Member of Parliament
- Incumbent
- Assumed office 17 February 2026
- Preceded by: Rejwan Ahmed Toufiq
- Constituency: Kishoreganj-4
- In office 7 May 1986 – 3 March 1988
- Succeeded by: Alamgir Hossain
- Constituency: Kishoreganj-3

Personal details
- Born: 1950 (age 75–76) Kishoreganj, East Pakistan
- Party: Bangladesh Nationalist Party (1988 - current) Jatiya Party (Ershad) (former) Bangladesh Awami League (former)

Military service
- Allegiance: Bangladesh
- Branch/service: Mukti Bahini
- Unit: Mujib Bahini
- Battles/wars: Bangladesh Liberation War

= Fazlur Rahman (Bangladeshi politician) =

Bangladeshi politician

Momammadd Fazlur Rahman (মোঃ ফজলুর রহমান) , is a Bangladeshi politician and lawyer who serves as a Member of Parliament for Kishoreganj-4. He was the advisor of Khaleda Zia during her tenure.

==Political life==

Rahman started his political life as a student leader. He was the president and general secretary of Bangladesh Chhatra League.

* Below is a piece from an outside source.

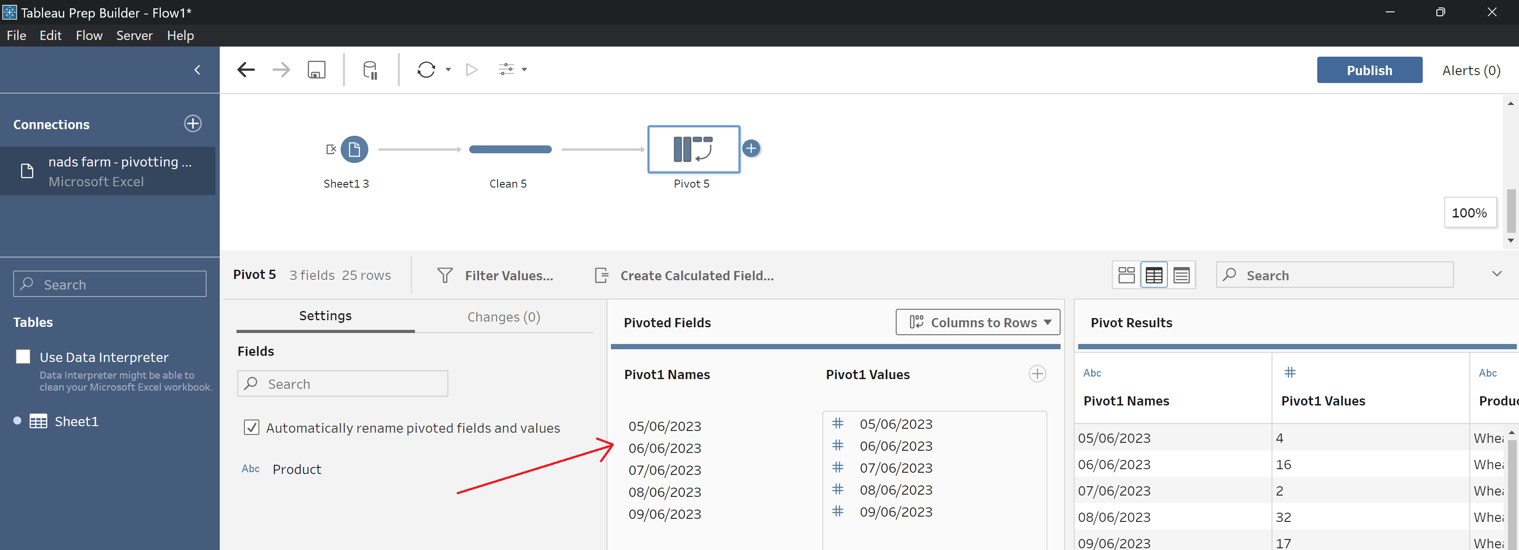Image resolution: width=1519 pixels, height=550 pixels.
Task: Switch to Changes (0) tab
Action: (x=503, y=317)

Then he joined the party Bangladesh Awami League. He joined the BNP in 1979 and became a member of the Union Parishad in the 1980 elections of Ziaur Rahman. After the 1982 coup, he joined Jatiya Party (Ershad) and was elected to the parliament from Kishoreganj-3 as a Jatiya Party candidate in 1986.

Later he joined BNP in 1988 and became the president of the Kishoreganj District unit of Bangladesh Nationalist Party as well as Union Council Chairman from 1992 onwards. However, on 26 August 2025, he was suspended from all party posts for 3 months.

==Controversy==
===July Revolution===
Following the July Revolution, Rahman stated in various forums that the collapse of the government was orchestrated by Bangladesh Jamaat-e-Islami and its affiliated organisations. He argued that the events were not an ordinary political development but a premeditated conspiracy, describing Jamaat as the "dark force" behind it.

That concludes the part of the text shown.